症状が更に進行すると内耳へと炎症が広がり、平衡感覚をつかさどる気管に影響が出ます。歩行の際ふらつきが見られたり、首が常に傾いた状態になります。

外耳炎が悪化し、鼓膜を破れるなどして中耳の領域に炎症を起こすことがあります。中耳炎でも耳ダレが分泌されますが、鼓膜が破れていない時は中耳でたまっていきます。

中耳の中に腫瘍などができて炎症を引き起こしたり、細菌やウイルスが侵入し生じることもあります。中耳炎の治療は抗生物質や抗真菌薬を一般的に使用しますが、症状によっては手術をすることがあります。

3:内耳炎
中耳をさらに奥進んだ「三半規管」や、音を脳に伝える「蝸牛」の部位に炎症が生じます。難聴になったり、ふらつきや瞳の震えなどの症状が出るなどして生活に支障が出ます。

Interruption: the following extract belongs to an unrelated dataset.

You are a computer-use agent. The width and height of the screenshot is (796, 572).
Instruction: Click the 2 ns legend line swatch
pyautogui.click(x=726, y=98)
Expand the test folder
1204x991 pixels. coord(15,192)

中耳炎が進行したり、内耳に腫瘍などが生じて炎症を引き起こすことがあります。また感染症を患わっている際は、ウイルスや細菌が原因になることがあります。

内耳炎が外耳炎や中耳炎に伴って生じている時は、炎症を引き起こしている原因を特定し、治療します。外耳や中耳に問題がなく内耳に腫瘍などができている際は、手術で取り除くことが一般的です。

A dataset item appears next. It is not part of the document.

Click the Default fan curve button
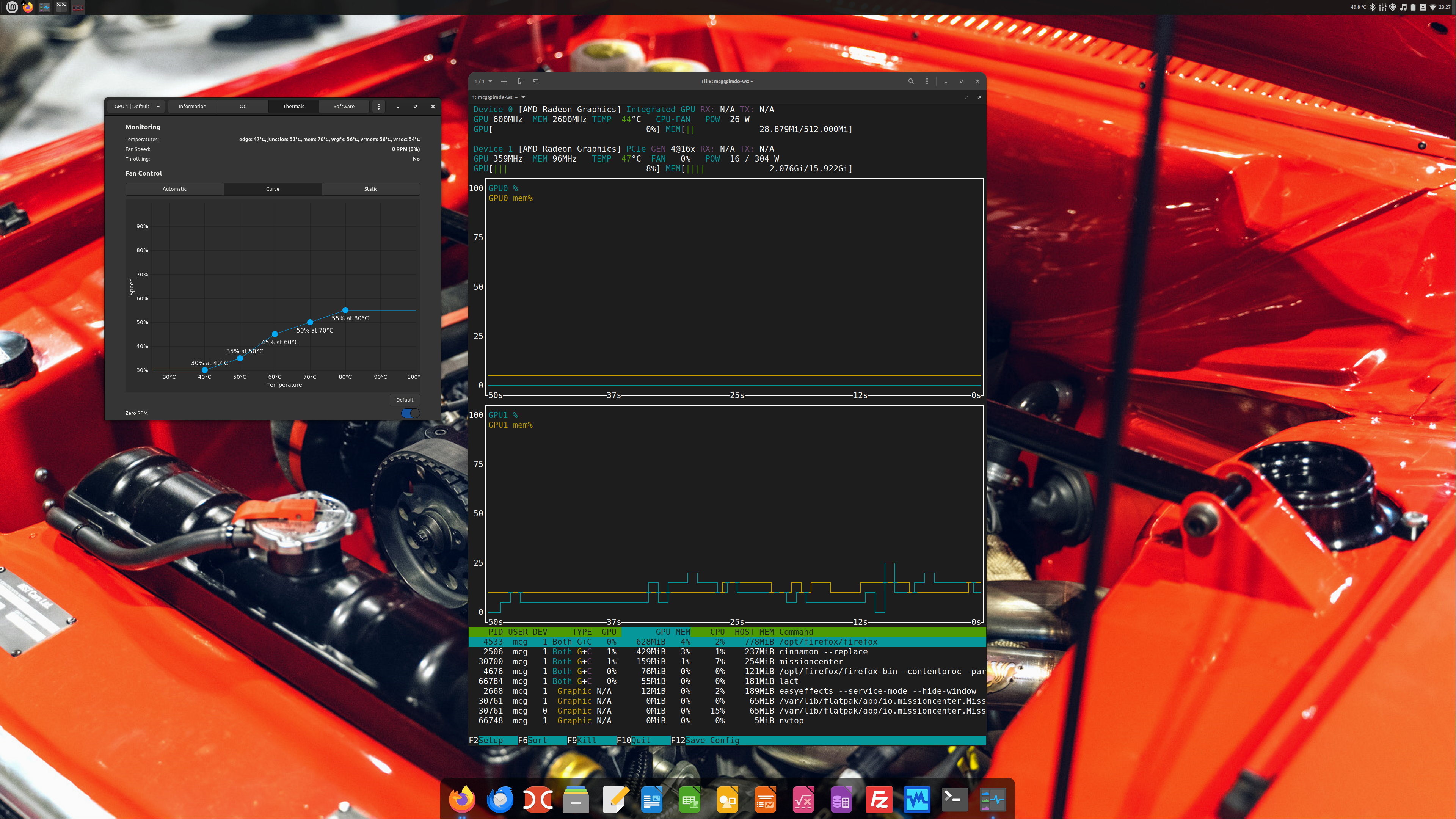Screen dimensions: 1456x819 pyautogui.click(x=404, y=400)
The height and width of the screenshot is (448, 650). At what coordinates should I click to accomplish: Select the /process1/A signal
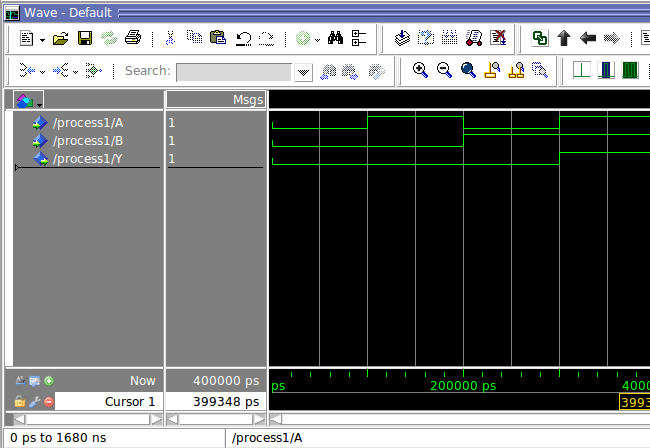pyautogui.click(x=88, y=123)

歩行などが困難である場合は、ケガを防ぐためにサークルなどを用いて運動を制限する必要があります。吐き気や嘔吐などを伴うことがありますので、症状を常に観察することが大切です。

4:耳ダニ症
耳の中にダニが寄生することで生じる病気です。黒色の耳垢が大量に発生し、強い痒みを伴います。耳を頻繁に掻くため、耳に傷が付き外耳炎を引き起こすことがあります。

子供のうちは感染率が高く、ダニを持っているネコちゃんと接触するなどして感染することが多いです。ダニが卵を産むため、1度寄生すると繁殖を繰り返します。

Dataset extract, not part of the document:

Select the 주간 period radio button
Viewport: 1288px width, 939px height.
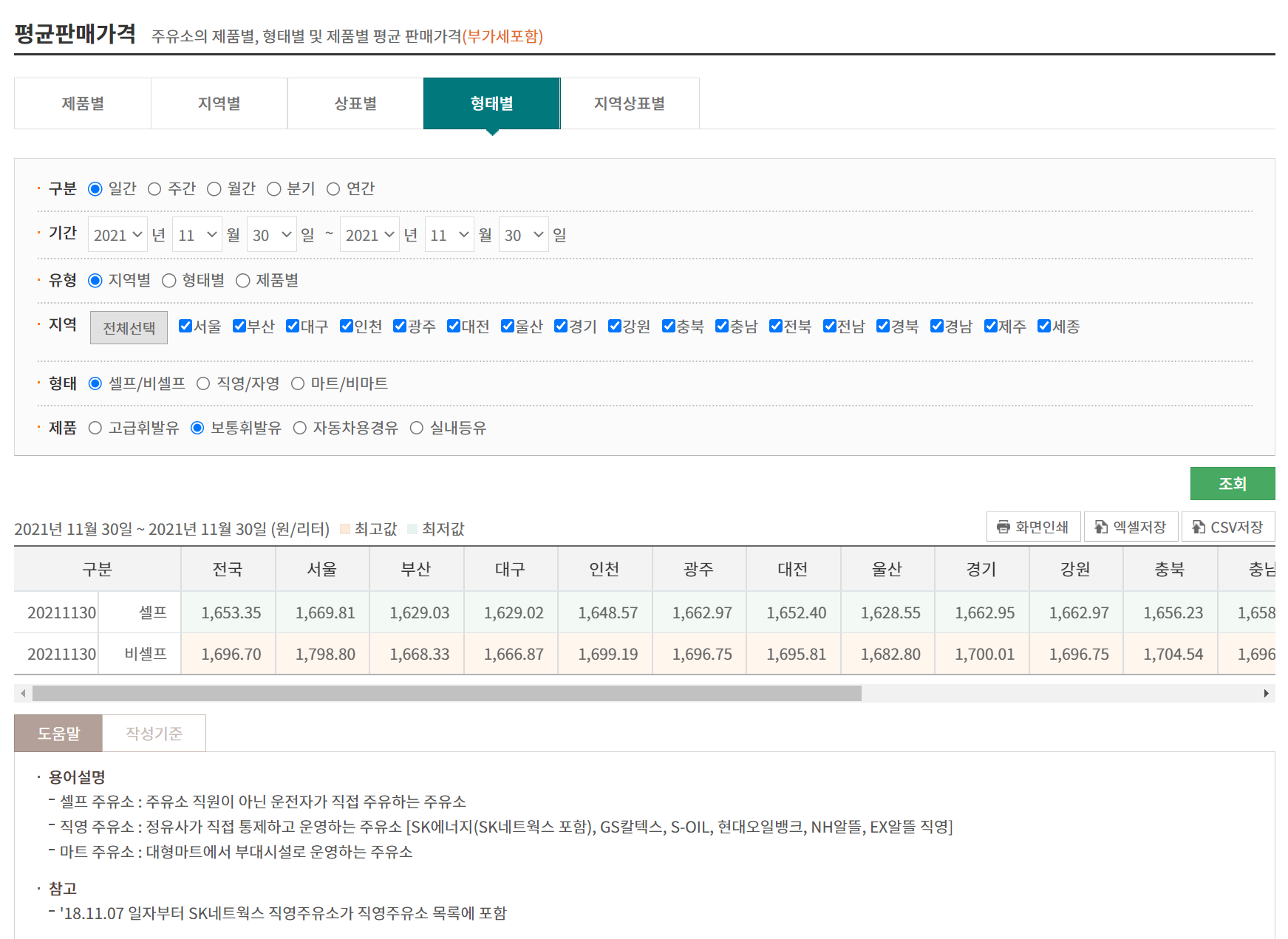coord(154,189)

黒い耳垢が見られた際は、すぐに動物病院へ連れて行き、治療してもらいましょう。殺ダニ剤を投与し、1ヶ月程度で治るといわれています。

5:耳血腫
耳の外側の耳介が内出血を起こすことで、皮膚と軟骨の間に血液や体液がたまる病気です。外耳炎や耳ダニ症に感染したネコちゃんに多く見られ、耳を掻いたり壁に擦りつけるなどして耳の血管が傷付き、内出血を起こします。治療は針などを差し込み、血液や体液を取り出します。

耳介が血液や体液で膨れ、症状が進むと軟骨が変性し耳の形が元に戻らないことがあります。症状が出た際は、すぐに動物病院へ連れて行きましょう。

6:異物の混入
ネコちゃんやワンちゃんの耳は、鼓膜が傷つかないようにL字型をしています。そのため、異物が混入した際は取り除くことか困難になることが多く、飼い主さんが取ろうとしても上手に取り出せなかったり、奥へ押し込んでしまうことがあります。

ネコちゃんが耳を傾けたり、頭を振るなどのしぐさを繰り返す時は、耳の中に異物が入った可能性があります。耳の中を傷つけてしまう恐れもあるので、無理に取ろうとせず獣医師に任せることをおすすめします。